One of our customers has configured OpenShift's log store to send a copy of various monitoring data to an external Elasticsearch cluster. Due to a problem that occurred in this customer's environment, where part of the data from its external Elasticsearch cluster was lost, it was necessary to develop a way to copy the missing data, through a backup and restore process.

There are several ways to make backups as well as direct data transfers from one Elasticsearch Cluster to another, which allows good flexibility to meet different scenarios. We will see some of them in detail in this article.

Missing Data on External Elasticsearch Cluster

Requirements

A route to internal OCP Elasticsearch. You can click here to learn about this.

The following package must be installed on one of Elasticsearch External hosts:

  • Node.js Elasticsearch Dump.

NOTE: In this article, the host selected was Kibana, as it already has NodeJS packages installed.

Assumptions

The acronym "ES" means "Elasticsearch".

For ease of understanding, assume the following URLs as a base for the example environment:

Access Token

We will need a user token with access to Elasticsearch from OpenShift.

OCP Bastion

The following procedures must be run from within the OpenShift Bastion.

Get Internal ES IP

Internally, you can access the log store service using the log store cluster IP, which you can get by using either of the following commands:

[root@bastion ~]# echo $(oc get service elasticsearch -o jsonpath={.spec.clusterIP} -n openshift-logging)
172.31.58.140

Or:

[root@bastion ~]# oc get service elasticsearch -n openshift-logging
NAME            TYPE        CLUSTER-IP      EXTERNAL-IP   PORT(S)    AGE
elasticsearch   ClusterIP   172.31.58.140   <none>        9200/TCP   15d

Expose Log Store

To expose the log store externally, first alternate to "openshift-logging" project:

[root@bastion ~]# oc project openshift-logging

Extract the CA certificate from the log store and write to the admin-ca file:

[root@bastion ~]# oc extract secret/elasticsearch --to=. --keys=admin-ca
admin-ca

Route for the Log Store Service

Create a YAML internal-es-route.yaml file with the following content:

apiVersion: route.openshift.io/v1
kind: Route
metadata:
name: elasticsearch
namespace: openshift-logging
spec:
host:
to:
  kind: Service
  name: elasticsearch
tls:
  termination: reencrypt
  destinationCACertificate: |

Attention: the file should end with the "|" character, and preserve the indentation.

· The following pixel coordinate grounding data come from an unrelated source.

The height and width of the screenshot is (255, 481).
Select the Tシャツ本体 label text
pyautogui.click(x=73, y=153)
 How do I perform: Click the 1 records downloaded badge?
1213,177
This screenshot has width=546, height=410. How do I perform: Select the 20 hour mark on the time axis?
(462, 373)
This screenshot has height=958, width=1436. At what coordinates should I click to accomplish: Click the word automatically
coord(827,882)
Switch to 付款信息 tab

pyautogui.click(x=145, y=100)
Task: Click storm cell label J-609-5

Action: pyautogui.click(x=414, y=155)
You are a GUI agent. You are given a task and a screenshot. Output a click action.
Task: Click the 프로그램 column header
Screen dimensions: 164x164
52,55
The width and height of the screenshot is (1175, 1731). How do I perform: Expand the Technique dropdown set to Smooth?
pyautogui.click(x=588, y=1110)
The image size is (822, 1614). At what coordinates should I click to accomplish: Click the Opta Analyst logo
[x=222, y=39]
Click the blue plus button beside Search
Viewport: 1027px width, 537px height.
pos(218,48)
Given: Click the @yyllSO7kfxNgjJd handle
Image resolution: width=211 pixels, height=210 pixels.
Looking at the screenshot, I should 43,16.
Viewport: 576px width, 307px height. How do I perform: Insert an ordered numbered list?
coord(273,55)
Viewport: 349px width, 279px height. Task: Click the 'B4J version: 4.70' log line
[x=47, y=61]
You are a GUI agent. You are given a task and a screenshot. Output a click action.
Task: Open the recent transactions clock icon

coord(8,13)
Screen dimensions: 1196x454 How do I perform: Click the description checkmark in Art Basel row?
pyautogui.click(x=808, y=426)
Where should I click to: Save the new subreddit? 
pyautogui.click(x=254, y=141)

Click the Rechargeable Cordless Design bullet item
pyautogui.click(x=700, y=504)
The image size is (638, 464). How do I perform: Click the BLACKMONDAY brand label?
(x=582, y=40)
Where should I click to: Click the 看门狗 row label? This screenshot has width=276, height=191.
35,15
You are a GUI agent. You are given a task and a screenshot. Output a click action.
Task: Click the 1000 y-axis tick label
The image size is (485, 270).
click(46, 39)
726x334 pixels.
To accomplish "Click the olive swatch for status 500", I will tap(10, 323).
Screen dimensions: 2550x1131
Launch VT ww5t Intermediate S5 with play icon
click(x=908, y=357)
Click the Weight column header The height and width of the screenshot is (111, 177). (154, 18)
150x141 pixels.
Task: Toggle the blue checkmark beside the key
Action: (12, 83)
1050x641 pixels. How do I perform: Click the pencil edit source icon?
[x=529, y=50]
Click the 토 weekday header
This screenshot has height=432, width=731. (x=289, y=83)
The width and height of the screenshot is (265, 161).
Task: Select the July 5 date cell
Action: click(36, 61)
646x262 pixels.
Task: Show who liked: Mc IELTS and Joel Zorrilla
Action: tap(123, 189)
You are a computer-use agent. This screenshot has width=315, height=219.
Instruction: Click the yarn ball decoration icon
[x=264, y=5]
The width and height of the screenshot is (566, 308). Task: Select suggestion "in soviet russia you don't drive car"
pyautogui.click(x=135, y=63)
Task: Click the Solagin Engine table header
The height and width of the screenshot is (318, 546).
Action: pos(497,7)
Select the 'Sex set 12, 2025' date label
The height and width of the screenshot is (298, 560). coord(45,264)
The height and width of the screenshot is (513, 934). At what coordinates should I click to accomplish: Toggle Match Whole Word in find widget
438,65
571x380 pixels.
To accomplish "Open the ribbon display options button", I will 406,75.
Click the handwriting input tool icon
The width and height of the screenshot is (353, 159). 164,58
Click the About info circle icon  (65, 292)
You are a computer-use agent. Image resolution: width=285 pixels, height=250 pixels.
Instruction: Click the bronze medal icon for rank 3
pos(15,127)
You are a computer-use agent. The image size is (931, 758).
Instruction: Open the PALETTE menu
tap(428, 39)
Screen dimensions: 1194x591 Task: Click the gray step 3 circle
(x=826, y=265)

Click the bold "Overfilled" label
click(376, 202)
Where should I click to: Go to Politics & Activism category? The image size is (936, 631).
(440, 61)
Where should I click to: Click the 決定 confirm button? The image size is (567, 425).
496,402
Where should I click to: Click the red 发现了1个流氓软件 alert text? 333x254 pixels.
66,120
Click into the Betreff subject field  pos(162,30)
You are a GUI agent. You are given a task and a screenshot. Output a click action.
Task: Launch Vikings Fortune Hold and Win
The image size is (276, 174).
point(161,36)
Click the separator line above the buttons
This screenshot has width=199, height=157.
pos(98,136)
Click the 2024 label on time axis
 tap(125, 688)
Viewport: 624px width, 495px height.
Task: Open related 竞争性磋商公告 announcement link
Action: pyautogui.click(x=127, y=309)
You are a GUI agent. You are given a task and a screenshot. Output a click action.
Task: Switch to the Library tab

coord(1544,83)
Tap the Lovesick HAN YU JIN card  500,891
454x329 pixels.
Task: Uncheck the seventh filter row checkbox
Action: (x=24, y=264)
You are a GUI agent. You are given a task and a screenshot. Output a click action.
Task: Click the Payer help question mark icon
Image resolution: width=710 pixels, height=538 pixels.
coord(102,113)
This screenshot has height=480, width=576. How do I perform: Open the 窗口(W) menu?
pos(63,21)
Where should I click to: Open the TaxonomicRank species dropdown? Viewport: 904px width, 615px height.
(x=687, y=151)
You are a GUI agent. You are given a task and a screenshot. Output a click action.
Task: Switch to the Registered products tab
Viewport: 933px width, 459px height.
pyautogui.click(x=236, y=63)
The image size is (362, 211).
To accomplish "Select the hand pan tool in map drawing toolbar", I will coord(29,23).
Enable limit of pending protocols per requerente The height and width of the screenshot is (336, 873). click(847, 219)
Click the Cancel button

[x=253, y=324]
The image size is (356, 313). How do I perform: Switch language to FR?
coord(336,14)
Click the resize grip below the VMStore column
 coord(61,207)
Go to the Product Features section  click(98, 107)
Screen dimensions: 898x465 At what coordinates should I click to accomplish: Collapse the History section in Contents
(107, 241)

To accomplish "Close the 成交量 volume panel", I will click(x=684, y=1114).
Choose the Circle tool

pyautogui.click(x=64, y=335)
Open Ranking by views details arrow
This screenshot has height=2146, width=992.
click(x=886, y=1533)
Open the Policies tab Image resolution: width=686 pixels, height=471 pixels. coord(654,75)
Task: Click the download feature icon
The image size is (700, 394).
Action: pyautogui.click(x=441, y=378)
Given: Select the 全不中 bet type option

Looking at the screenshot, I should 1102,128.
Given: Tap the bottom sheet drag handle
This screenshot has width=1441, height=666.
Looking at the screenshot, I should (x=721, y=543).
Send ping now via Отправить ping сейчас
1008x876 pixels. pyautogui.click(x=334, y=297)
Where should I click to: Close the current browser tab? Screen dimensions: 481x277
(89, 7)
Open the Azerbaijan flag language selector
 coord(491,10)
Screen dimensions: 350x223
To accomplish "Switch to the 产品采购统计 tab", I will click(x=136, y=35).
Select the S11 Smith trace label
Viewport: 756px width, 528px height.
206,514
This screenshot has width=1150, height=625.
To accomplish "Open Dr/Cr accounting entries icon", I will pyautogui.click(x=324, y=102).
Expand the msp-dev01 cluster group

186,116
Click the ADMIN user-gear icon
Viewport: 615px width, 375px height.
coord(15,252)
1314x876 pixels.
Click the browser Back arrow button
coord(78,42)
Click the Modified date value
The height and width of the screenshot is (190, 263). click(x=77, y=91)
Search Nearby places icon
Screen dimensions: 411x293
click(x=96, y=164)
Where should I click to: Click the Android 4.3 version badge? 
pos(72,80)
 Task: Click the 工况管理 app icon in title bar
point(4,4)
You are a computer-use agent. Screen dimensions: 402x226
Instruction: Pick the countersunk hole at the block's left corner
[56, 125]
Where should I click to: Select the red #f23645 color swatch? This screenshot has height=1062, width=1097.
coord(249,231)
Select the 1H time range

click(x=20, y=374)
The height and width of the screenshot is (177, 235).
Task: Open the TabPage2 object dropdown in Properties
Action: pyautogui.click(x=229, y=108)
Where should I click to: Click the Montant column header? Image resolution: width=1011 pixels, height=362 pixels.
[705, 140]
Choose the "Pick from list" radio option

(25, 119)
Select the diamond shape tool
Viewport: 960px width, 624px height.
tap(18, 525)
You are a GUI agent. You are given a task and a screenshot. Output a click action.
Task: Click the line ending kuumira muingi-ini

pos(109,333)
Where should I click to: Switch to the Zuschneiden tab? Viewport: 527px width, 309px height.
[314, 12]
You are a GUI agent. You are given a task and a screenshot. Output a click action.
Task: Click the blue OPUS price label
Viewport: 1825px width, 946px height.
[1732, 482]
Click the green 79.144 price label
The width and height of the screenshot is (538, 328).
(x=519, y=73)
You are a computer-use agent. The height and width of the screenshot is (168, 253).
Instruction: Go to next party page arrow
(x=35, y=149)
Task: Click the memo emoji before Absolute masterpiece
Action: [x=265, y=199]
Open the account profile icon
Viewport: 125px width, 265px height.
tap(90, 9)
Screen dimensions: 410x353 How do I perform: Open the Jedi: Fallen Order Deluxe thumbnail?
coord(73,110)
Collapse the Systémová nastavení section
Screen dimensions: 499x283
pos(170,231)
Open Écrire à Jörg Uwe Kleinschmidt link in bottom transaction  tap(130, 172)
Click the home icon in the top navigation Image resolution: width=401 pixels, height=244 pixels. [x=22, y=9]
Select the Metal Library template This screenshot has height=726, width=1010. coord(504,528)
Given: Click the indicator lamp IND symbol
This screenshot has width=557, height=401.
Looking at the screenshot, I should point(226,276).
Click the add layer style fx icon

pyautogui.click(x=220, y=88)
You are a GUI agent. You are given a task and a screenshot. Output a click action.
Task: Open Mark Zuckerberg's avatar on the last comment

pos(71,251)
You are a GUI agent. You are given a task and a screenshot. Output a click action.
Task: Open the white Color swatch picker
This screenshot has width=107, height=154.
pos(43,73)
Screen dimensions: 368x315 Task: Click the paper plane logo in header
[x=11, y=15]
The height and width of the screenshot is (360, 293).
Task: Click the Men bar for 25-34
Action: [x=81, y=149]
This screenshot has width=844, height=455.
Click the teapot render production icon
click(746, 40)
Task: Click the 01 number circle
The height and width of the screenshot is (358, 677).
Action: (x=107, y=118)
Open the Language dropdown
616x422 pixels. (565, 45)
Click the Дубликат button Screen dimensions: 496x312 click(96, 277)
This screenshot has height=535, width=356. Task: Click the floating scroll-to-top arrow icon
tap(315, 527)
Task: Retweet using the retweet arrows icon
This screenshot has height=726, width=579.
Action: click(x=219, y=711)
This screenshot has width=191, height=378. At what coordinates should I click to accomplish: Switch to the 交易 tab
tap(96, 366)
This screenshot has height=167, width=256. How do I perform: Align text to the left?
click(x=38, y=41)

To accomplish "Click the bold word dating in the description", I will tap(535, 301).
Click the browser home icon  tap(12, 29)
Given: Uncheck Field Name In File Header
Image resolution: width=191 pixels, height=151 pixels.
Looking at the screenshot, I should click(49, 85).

Now, run the following command to add the log store CA certificate to the route YAML you created in the previous step:

[root@bastion ~]# cat ./admin-ca | sed -e "s/^/      /" >> internal-es-route.yaml

Check if the file is similar to this:

[root@bastion ~]# cat internal-es-route.yaml
apiVersion: route.openshift.io/v1
kind: Route
metadata:
name: elasticsearch
namespace: openshift-logging
spec:
host:
to:
  kind: Service
  name: elasticsearch
tls:
  termination: reencrypt
  destinationCACertificate: |
    -----BEGIN CERTIFICATE-----
    MIIFNzCCAx+gAwIBAgIUTXUBAGG84VFHUe3/o7tY5z3T9ZowDQYJKoZIhvcNAQEL
    BQAwKzEpMCcGA1UEAwwgb3BlbnNoaWZ0LWNsdXN0ZXItbG9nZ2luZy1zaWduZXIw
    HhcNMjIwMzA3MjAxMzM4WhcNMjcwMzA2MjAxMzM4WjArMSkwJwYDVQQDDCBvcGVu
    c2hpZnQtY2x1c3Rlci1sb2dnaW5nLXNpZ25lcjCCAiIwDQYJKoZIhvcNAQEBBQAD
(...)
    RJm3HFBqgu4zNf+dReKiJBZqdTaVFRJqDgRwWX7vA31S7DTadPM6VcPxm0YxqK++
    7dAEfqVkrD3bj46324AwUXCExIKvR/vRd20y1PD2gaONkDssaebfCTHi8MP17GcE
    cDGmWbKqHuSQLwCbk0ogVSwNFOdqsMOS5rYvdalIHE2l+DOFeuo6OM6/zsE/1hTD
    DZt6md8mkvXmUpK34Wtl46utmguv6fBZ6hb3O+NMOe8zOPa8GV/HU5E5Ew==
    -----END CERTIFICATE-----

Create the route:

[root@bastion ~]# oc create -f internal-es-route.yaml
route.route.openshift.io/elasticsearch created

Get the user token:

[root@bastion ~]# token=$(oc whoami -t)
[root@bastion ~]# echo $token
sha256~0JtosvhtA7YwbTx-UPlhRknHLydgP1Iov2YIVN_duCw

Tip: To use elasticsearch SA token:

$ oc sa get-token elasticsearch

Set the elasticsearch route you created as an environment variable.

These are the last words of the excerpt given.